>> START TEXT EXCERPT

Licentiate Columns

Licentiate Column 10/03/11: Too Poor to be Stylish

This season’s fashion weeks have drawn to a close. Catwalks have been dismantled in New York, London, Milan and Paris, models are now eating something other than cotton wool whorls dipped in orange juice and editors are now retreating to their desks to tell us what we’ll be wearing next winter (polka dots, plaids and an obscene amount of fur, apparently).

I shall be wearing none of those things. I might indulge in some dot action, but they’ll be Penney’s polkas, not Prada’s. Unless a Euromillions win is imminent, I’ll never own anything hot off the catwalk. This isn’t for lack of wanting. If wanting was a currency, I’d be richer than Warren Buffett.

>> END TEXT EXCERPT

PARTS OF THE EXERCISE |
- 1) Return the passage from the fashion column starting with "Licentiate Columns" and going on through "of fur, apparently).".
- 2) In the fashion column, which four cities are named where catwalks have been dismantled?
- 3) Sum up the fashion column in two sentences.

>> START DATA SECTION

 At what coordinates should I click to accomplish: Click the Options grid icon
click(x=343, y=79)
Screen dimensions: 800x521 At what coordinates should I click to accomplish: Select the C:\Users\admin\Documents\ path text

>> END DATA SECTION

RESULTS FOR THE EXERCISE |
- 1)
Licentiate Columns

Licentiate Column 10/03/11: Too Poor to be Stylish

This season’s fashion weeks have drawn to a close. Catwalks have been dismantled in New York, London, Milan and Paris, models are now eating something other than cotton wool whorls dipped in orange juice and editors are now retreating to their desks to tell us what we’ll be wearing next winter (polka dots, plaids and an obscene amount of fur, apparently).

- 2) New York, London, Milan and Paris.

- 3) With this season's fashion weeks over, editors are telling readers that next winter will bring polka dots, plaids and a great deal of fur. The columnist will wear none of it, apart from perhaps Penney's polka dots instead of Prada's, because owning anything straight off the catwalk would take a Euromillions win, not more wanting.